Occasionally we get that response on a claim that was filed electronically even when we get the acceptance report from the clearinghouse. It’s not common but it does happen. Even though we received acknowledgment that the claim was received the best thing to do is resubmit. We verify to make sure all info is accurate such as name spelling, ID#, date of birth, and sex of the patient. If the claim is denied for timely filing, we appeal with our initial acknowledgment.
But then there are the paper claims – claims for workers comp injuries or no fault (auto) cases or personal injury accidents and even some obscure insurance carriers. Claims are filed on paper and no acknowledgment is received. You wait for payment or some explanation of what they are doing with the claim, but none comes. You try to call but getting someone on the phone is impossible. They aren’t like the larger insurance carriers with automated systems or better yet online claim look-up tools. At best you get a voice mail but if your experiences are anything like ours the messages go unanswered.

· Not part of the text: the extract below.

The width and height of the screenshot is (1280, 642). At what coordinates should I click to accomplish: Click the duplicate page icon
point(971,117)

So what are our options? Keep submitting the claims into a black abyss costing more time and postage? Continue leaving messages on voice mail that appear to not be manned? Unfortunately there is no magic trick to handling this problem but we have come up with a system that helps to resolve some of these evasive claims.

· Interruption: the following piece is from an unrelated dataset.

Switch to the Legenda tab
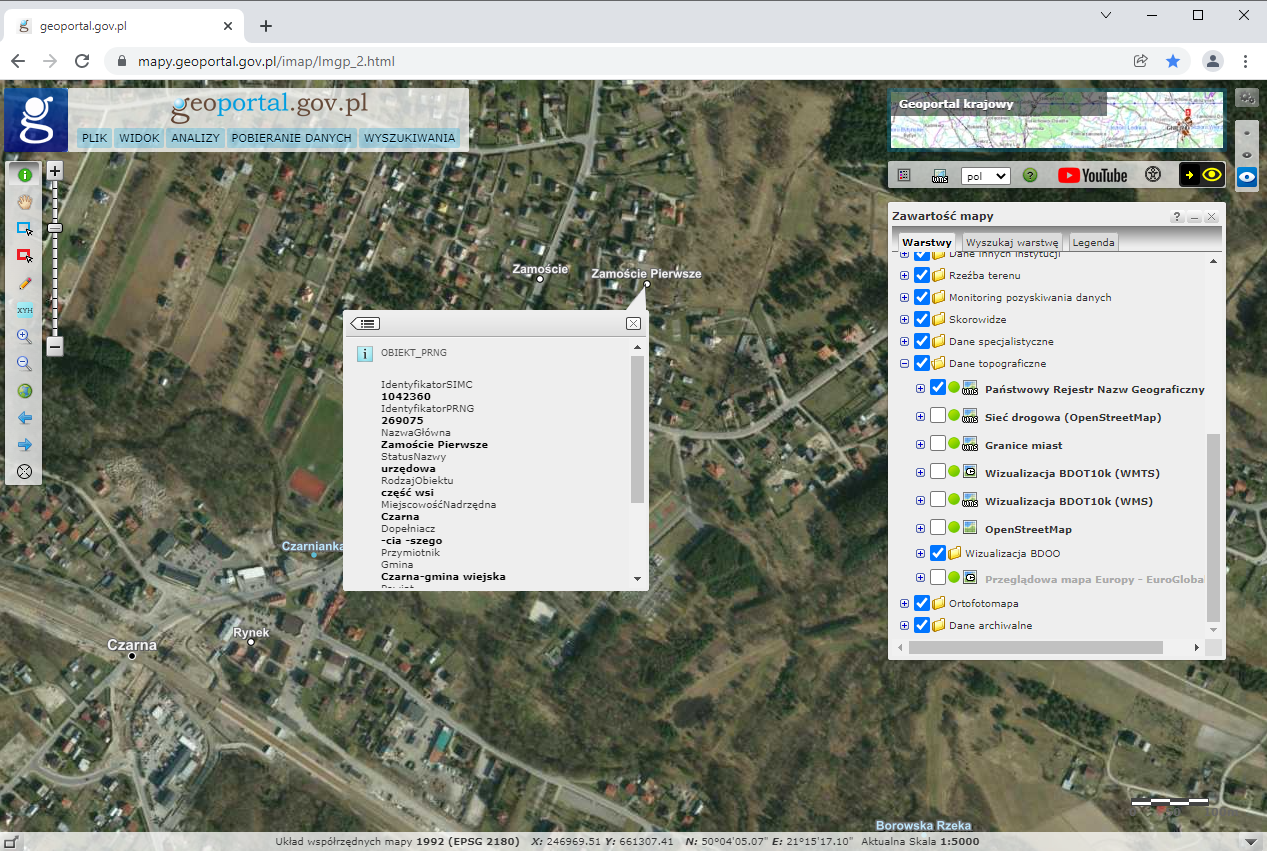The width and height of the screenshot is (1267, 851). pos(1093,243)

We’ve developed a form that we use when we have a claim that we’ve submitted twice, haven’t gotten a response and can’t reach anyone by phone. It’s a very simple form. We use our letterhead with our address, phone and fax numbers. We write a brief note at the top stating that attached is a claim or claims that we have previously submitted at least twice with no response from the insurance carrier. Would they please let us know the status of this claim.
We then write in on lines we have labeled the current date, the provider’s name, the dates of service. We then have three check boxes for the insurance carrier to respond with the appropriate response labeled paid with a place for date paid and check number, denied and reason for denial, and not on file. Next we leave a line for the date we are submitting our request. We then leave three check boxes for the insurance carrier to check the appropriate response. We then request this form be faxed back to 315-865-6359 and the person requesting the information signs the form.
We have been amazed at how well this has been working for us. Some insurance carriers mail them back and some fax back and some ignore them too but we are getting responses to most and they come back quickly.